Tuesday, September 08, 2009

Defining Commitments

As Beans walked me home from the post game pub on Friday night, we chatted about this that and the other. The evening had been surprising on many fronts; I realised that in time I might actually turn into a real rugby fan. And that perhaps Beans and I had a shot at working out after all.

He came over on Saturday to help me put the apartment in order; putting up the mirror and my photo frames and hooks and the likes. I cooked dinner while he hammered and drilled and did things that handy men do.

The dinner was a success (chicken curry, potato tikkis with mint chutney and rice) and was followed by a movie. Then we had no more excuses. We had to talk.

It wasn't an easy talk. Primarily because Beans just didn't seem keen on the idea. But I had somethings that needed to be said and I needed him to hear some hard truths. Like the fact that he had been a first class jerk over the past few weeks. And the fact that in being a first class jerk had taken me to one of the lowest and most vulnerable points of my life.

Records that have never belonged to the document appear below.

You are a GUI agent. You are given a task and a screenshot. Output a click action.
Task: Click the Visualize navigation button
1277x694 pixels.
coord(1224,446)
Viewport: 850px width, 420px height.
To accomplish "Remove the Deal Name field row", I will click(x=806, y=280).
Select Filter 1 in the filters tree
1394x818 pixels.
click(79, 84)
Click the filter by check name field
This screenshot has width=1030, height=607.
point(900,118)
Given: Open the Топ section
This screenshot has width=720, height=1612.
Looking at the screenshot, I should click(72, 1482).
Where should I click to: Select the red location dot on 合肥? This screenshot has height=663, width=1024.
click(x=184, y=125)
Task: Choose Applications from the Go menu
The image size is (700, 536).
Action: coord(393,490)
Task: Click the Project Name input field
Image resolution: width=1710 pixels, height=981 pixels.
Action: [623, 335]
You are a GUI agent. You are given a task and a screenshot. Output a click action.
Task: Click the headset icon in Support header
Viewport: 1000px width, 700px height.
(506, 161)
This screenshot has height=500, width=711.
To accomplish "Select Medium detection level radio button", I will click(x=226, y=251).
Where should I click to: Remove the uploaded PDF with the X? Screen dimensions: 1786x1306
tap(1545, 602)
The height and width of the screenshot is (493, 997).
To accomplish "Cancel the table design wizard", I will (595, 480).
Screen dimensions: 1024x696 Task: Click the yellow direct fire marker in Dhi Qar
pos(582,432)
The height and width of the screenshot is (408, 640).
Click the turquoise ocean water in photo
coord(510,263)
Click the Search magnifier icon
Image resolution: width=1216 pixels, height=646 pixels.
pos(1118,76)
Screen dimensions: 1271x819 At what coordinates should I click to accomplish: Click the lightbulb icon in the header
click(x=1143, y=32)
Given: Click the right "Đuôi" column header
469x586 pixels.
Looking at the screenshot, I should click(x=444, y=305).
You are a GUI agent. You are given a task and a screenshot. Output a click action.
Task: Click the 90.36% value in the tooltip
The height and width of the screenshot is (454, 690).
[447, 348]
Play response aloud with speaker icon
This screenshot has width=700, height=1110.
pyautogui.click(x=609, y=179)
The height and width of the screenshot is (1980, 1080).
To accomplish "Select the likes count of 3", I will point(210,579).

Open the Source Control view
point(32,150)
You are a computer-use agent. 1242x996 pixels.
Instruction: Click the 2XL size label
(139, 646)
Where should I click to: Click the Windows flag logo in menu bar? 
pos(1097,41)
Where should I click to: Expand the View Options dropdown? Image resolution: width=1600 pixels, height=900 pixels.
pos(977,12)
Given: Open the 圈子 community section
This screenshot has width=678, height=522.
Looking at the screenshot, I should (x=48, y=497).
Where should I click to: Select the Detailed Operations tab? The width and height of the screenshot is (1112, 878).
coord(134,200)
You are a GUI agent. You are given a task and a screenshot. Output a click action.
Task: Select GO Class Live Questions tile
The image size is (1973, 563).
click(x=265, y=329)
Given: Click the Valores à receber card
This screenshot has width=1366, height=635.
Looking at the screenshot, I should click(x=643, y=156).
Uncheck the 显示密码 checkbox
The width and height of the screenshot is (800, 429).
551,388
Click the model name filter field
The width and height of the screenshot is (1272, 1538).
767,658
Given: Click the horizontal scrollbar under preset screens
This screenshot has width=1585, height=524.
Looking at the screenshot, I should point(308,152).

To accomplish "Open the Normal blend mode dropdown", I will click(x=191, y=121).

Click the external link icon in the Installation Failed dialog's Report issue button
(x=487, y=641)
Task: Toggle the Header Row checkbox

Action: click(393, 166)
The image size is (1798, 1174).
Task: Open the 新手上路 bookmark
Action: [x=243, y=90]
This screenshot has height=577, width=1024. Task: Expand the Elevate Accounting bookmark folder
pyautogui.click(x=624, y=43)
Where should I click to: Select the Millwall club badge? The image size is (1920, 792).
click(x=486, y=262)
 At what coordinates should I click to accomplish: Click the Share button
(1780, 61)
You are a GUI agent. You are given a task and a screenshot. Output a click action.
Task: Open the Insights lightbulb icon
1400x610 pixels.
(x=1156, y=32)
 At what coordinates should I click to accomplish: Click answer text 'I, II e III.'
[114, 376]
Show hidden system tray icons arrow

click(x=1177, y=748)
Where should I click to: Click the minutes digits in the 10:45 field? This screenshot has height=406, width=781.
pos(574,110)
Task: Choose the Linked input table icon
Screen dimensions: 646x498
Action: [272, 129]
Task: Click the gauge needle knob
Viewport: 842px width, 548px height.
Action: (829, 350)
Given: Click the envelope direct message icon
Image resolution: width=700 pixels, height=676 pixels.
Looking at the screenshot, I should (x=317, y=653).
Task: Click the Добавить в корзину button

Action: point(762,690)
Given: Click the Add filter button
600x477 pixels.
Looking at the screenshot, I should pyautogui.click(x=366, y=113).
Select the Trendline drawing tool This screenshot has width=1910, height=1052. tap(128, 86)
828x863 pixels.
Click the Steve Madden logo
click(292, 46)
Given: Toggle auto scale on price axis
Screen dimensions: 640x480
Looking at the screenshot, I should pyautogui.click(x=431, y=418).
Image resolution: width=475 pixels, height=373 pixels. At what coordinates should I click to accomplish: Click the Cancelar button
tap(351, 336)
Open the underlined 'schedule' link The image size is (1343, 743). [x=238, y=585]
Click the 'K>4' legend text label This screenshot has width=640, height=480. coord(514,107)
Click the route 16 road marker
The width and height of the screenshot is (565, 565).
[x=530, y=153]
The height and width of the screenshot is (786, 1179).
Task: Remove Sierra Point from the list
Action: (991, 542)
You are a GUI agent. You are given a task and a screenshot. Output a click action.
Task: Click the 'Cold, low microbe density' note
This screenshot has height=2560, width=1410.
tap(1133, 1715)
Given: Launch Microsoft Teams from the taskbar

I don't know what I wanted. An apology perhaps. Or even an acknowledgement. I got neither. Was this going to be the start of a new chapter of our relationship, or simply the beginning of the end?

2 comments:

The Bride said...

Guys never want to have "the" conversation do they? Also, classic guy behaviour not to apologise (ie, to actually say the words "I'm sorry"). He probably thinks he did though.

The Pixy Princess said...

I guess. I'm not sure how much of this non talk I can take. I wish I was just brave enough to walk away altogether.